### Brief
From the top of the entries below through the line containing "Given: Click the Ringing agent status text", return every line exactly as written, please, and stop there.

• • •

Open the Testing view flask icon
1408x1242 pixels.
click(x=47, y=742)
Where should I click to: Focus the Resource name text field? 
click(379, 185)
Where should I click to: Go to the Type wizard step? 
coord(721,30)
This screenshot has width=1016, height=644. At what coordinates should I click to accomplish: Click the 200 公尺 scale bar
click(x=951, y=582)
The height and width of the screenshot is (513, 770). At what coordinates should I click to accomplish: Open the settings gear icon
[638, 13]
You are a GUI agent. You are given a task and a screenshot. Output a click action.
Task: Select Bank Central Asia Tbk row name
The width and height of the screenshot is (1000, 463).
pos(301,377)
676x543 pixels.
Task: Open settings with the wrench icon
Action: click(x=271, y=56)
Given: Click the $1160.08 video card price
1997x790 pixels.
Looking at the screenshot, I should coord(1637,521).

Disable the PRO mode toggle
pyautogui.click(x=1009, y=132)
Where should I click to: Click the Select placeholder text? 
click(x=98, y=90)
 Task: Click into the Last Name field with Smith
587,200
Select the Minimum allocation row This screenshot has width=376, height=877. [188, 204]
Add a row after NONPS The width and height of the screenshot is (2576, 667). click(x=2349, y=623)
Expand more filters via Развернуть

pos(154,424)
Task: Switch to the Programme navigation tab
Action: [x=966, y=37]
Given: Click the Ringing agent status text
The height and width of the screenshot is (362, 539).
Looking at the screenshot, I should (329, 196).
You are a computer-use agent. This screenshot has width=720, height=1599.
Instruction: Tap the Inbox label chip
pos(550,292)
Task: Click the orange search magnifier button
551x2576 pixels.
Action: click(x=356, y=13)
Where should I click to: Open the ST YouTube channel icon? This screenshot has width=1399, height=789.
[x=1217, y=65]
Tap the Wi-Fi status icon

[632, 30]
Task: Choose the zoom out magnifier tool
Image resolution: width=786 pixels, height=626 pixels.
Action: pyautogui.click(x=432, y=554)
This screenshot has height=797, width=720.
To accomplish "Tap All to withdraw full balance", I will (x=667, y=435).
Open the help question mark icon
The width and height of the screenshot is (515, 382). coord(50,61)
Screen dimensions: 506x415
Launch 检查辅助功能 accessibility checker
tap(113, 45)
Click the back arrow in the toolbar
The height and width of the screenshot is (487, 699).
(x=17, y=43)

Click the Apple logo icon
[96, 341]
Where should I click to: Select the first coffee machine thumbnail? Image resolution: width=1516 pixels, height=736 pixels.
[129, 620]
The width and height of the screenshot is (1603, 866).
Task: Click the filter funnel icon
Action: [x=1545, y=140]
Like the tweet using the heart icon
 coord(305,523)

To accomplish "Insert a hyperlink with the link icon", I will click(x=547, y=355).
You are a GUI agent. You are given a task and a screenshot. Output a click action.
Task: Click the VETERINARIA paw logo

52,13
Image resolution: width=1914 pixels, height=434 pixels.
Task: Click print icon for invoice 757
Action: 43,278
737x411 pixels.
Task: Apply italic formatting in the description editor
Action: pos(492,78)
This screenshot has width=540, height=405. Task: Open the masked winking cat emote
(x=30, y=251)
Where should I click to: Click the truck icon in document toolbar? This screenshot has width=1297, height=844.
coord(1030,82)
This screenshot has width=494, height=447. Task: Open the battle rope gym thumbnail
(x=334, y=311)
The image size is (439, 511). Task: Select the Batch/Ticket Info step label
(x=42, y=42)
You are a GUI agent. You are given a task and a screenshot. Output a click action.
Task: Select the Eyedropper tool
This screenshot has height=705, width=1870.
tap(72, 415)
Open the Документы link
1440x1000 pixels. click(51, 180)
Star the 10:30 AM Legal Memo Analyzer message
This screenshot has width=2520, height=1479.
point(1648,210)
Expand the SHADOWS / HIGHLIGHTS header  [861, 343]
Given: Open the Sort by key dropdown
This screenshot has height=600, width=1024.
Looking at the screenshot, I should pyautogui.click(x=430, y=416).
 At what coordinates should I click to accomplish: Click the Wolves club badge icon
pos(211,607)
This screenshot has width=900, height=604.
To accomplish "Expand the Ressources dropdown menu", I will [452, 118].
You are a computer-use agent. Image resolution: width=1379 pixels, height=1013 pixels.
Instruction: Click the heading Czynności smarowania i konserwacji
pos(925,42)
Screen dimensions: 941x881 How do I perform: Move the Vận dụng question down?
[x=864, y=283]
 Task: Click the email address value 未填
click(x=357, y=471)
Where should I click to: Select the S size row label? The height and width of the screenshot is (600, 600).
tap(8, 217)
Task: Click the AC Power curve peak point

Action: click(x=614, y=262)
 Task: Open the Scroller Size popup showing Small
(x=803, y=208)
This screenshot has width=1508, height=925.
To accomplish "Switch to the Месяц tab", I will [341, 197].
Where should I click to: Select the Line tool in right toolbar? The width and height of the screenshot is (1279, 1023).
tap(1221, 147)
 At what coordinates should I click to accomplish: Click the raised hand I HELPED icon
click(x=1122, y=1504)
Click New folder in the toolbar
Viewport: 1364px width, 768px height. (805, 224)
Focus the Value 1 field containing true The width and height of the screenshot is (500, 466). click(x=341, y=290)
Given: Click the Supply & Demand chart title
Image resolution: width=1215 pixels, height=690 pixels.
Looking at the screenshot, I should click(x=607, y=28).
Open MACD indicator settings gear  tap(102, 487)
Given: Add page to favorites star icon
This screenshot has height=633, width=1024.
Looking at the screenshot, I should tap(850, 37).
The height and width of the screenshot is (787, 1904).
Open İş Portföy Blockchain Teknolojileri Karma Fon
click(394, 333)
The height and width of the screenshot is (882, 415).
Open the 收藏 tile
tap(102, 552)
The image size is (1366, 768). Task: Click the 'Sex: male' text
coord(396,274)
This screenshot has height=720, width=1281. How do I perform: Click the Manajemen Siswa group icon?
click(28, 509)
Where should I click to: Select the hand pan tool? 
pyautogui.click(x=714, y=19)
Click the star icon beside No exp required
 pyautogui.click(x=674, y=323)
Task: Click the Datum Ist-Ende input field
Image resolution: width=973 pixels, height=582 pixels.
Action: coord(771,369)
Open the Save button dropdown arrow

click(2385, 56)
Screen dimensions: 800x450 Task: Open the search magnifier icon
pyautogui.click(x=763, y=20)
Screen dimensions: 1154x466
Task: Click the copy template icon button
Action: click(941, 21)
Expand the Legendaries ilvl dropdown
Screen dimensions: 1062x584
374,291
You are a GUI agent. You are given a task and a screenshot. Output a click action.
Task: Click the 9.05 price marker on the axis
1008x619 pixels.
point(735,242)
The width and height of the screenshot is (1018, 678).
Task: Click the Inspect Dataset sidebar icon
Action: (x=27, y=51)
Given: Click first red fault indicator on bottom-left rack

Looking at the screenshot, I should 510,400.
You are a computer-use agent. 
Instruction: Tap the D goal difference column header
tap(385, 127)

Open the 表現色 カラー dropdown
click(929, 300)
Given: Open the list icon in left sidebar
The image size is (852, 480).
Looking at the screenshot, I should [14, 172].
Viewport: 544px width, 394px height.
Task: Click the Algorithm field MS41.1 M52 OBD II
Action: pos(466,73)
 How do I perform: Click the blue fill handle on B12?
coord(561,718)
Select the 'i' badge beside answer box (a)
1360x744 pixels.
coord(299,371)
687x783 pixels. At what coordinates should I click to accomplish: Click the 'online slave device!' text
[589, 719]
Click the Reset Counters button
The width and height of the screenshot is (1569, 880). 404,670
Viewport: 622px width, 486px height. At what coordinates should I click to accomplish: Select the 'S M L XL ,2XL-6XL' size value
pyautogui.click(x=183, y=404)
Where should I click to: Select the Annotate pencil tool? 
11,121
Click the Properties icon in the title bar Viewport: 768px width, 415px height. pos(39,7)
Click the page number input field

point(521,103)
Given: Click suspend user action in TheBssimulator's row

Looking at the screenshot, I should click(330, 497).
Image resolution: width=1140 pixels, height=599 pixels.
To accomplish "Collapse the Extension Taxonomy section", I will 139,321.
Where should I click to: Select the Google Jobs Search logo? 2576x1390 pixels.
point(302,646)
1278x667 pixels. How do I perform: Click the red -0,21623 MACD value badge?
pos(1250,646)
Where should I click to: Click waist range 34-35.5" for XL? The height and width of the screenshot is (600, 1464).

• • •

### Answer to the exercise
Open the Testing view flask icon
1408x1242 pixels.
click(x=47, y=742)
Where should I click to: Focus the Resource name text field? 
click(379, 185)
Where should I click to: Go to the Type wizard step? 
coord(721,30)
This screenshot has width=1016, height=644. At what coordinates should I click to accomplish: Click the 200 公尺 scale bar
click(x=951, y=582)
The height and width of the screenshot is (513, 770). At what coordinates should I click to accomplish: Open the settings gear icon
[638, 13]
You are a GUI agent. You are given a task and a screenshot. Output a click action.
Task: Select Bank Central Asia Tbk row name
The width and height of the screenshot is (1000, 463).
pos(301,377)
676x543 pixels.
Task: Open settings with the wrench icon
Action: click(x=271, y=56)
Given: Click the $1160.08 video card price
1997x790 pixels.
Looking at the screenshot, I should coord(1637,521).

Disable the PRO mode toggle
pyautogui.click(x=1009, y=132)
Where should I click to: Click the Select placeholder text? 
click(x=98, y=90)
 Task: Click into the Last Name field with Smith
587,200
Select the Minimum allocation row This screenshot has width=376, height=877. [188, 204]
Add a row after NONPS The width and height of the screenshot is (2576, 667). click(x=2349, y=623)
Expand more filters via Развернуть

pos(154,424)
Task: Switch to the Programme navigation tab
Action: [x=966, y=37]
Given: Click the Ringing agent status text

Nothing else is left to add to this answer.